-------- Data for analysis --------
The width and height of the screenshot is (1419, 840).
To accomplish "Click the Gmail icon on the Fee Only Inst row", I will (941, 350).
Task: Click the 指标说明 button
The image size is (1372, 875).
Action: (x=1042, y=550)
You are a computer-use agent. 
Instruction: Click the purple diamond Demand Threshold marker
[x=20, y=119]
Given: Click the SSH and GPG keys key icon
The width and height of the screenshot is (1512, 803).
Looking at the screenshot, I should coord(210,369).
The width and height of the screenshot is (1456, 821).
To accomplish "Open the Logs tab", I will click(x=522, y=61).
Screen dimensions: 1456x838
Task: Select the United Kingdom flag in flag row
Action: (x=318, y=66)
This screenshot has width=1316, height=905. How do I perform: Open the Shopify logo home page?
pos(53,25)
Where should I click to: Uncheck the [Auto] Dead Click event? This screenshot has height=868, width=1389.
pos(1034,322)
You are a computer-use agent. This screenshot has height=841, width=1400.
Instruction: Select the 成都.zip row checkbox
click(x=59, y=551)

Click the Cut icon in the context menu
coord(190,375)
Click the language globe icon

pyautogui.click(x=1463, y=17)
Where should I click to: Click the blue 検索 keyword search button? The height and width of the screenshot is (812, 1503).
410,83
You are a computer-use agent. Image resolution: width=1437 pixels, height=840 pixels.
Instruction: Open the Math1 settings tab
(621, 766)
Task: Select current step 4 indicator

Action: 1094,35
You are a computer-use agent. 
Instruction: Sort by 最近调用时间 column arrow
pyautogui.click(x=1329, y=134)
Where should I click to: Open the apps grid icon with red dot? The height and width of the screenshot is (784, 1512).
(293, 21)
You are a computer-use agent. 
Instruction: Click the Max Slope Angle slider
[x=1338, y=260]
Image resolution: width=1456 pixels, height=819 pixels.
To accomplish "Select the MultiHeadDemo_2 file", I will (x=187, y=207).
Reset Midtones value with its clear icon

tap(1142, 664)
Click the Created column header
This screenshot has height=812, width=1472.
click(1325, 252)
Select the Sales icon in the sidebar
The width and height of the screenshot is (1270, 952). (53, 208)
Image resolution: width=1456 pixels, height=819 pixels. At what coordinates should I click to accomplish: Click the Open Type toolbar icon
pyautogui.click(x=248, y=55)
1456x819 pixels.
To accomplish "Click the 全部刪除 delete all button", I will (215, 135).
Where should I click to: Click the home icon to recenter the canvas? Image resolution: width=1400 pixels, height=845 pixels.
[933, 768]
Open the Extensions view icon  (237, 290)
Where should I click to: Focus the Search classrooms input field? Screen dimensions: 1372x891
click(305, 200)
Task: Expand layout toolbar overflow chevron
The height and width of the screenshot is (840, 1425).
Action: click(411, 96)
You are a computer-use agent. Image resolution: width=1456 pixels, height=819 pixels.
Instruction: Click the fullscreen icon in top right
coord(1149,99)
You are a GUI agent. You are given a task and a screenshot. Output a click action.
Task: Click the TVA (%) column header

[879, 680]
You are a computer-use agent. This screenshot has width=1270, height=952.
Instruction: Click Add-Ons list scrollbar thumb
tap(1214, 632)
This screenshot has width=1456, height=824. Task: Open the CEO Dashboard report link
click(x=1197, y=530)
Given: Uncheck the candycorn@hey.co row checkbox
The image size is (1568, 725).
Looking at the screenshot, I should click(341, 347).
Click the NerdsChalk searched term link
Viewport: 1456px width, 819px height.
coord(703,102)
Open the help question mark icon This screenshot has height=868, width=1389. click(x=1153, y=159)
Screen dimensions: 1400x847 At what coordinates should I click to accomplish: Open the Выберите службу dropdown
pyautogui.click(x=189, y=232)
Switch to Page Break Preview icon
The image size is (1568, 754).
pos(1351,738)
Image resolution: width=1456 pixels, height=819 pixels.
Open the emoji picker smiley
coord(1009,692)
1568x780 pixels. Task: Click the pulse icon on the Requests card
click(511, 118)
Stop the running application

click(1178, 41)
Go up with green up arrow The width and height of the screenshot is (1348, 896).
--------
The full set of entries must be transcribed exactly.

Expected output.
The width and height of the screenshot is (1419, 840).
To accomplish "Click the Gmail icon on the Fee Only Inst row", I will (941, 350).
Task: Click the 指标说明 button
The image size is (1372, 875).
Action: (x=1042, y=550)
You are a computer-use agent. 
Instruction: Click the purple diamond Demand Threshold marker
[x=20, y=119]
Given: Click the SSH and GPG keys key icon
The width and height of the screenshot is (1512, 803).
Looking at the screenshot, I should coord(210,369).
The width and height of the screenshot is (1456, 821).
To accomplish "Open the Logs tab", I will click(x=522, y=61).
Screen dimensions: 1456x838
Task: Select the United Kingdom flag in flag row
Action: (x=318, y=66)
This screenshot has width=1316, height=905. How do I perform: Open the Shopify logo home page?
pos(53,25)
Where should I click to: Uncheck the [Auto] Dead Click event? This screenshot has height=868, width=1389.
pos(1034,322)
You are a computer-use agent. This screenshot has height=841, width=1400.
Instruction: Select the 成都.zip row checkbox
click(x=59, y=551)

Click the Cut icon in the context menu
coord(190,375)
Click the language globe icon

pyautogui.click(x=1463, y=17)
Where should I click to: Click the blue 検索 keyword search button? The height and width of the screenshot is (812, 1503).
410,83
You are a computer-use agent. Image resolution: width=1437 pixels, height=840 pixels.
Instruction: Open the Math1 settings tab
(621, 766)
Task: Select current step 4 indicator

Action: 1094,35
You are a computer-use agent. 
Instruction: Sort by 最近调用时间 column arrow
pyautogui.click(x=1329, y=134)
Where should I click to: Open the apps grid icon with red dot? The height and width of the screenshot is (784, 1512).
(293, 21)
You are a computer-use agent. 
Instruction: Click the Max Slope Angle slider
[x=1338, y=260]
Image resolution: width=1456 pixels, height=819 pixels.
To accomplish "Select the MultiHeadDemo_2 file", I will (x=187, y=207).
Reset Midtones value with its clear icon

tap(1142, 664)
Click the Created column header
This screenshot has height=812, width=1472.
click(1325, 252)
Select the Sales icon in the sidebar
The width and height of the screenshot is (1270, 952). (53, 208)
Image resolution: width=1456 pixels, height=819 pixels. At what coordinates should I click to accomplish: Click the Open Type toolbar icon
pyautogui.click(x=248, y=55)
1456x819 pixels.
To accomplish "Click the 全部刪除 delete all button", I will (215, 135).
Where should I click to: Click the home icon to recenter the canvas? Image resolution: width=1400 pixels, height=845 pixels.
[933, 768]
Open the Extensions view icon  (237, 290)
Where should I click to: Focus the Search classrooms input field? Screen dimensions: 1372x891
click(305, 200)
Task: Expand layout toolbar overflow chevron
The height and width of the screenshot is (840, 1425).
Action: click(411, 96)
You are a computer-use agent. Image resolution: width=1456 pixels, height=819 pixels.
Instruction: Click the fullscreen icon in top right
coord(1149,99)
You are a GUI agent. You are given a task and a screenshot. Output a click action.
Task: Click the TVA (%) column header

[879, 680]
You are a computer-use agent. This screenshot has width=1270, height=952.
Instruction: Click Add-Ons list scrollbar thumb
tap(1214, 632)
This screenshot has width=1456, height=824. Task: Open the CEO Dashboard report link
click(x=1197, y=530)
Given: Uncheck the candycorn@hey.co row checkbox
The image size is (1568, 725).
Looking at the screenshot, I should click(341, 347).
Click the NerdsChalk searched term link
Viewport: 1456px width, 819px height.
coord(703,102)
Open the help question mark icon This screenshot has height=868, width=1389. click(x=1153, y=159)
Screen dimensions: 1400x847 At what coordinates should I click to accomplish: Open the Выберите службу dropdown
pyautogui.click(x=189, y=232)
Switch to Page Break Preview icon
The image size is (1568, 754).
pos(1351,738)
Image resolution: width=1456 pixels, height=819 pixels.
Open the emoji picker smiley
coord(1009,692)
1568x780 pixels. Task: Click the pulse icon on the Requests card
click(511, 118)
Stop the running application

click(1178, 41)
Go up with green up arrow The width and height of the screenshot is (1348, 896).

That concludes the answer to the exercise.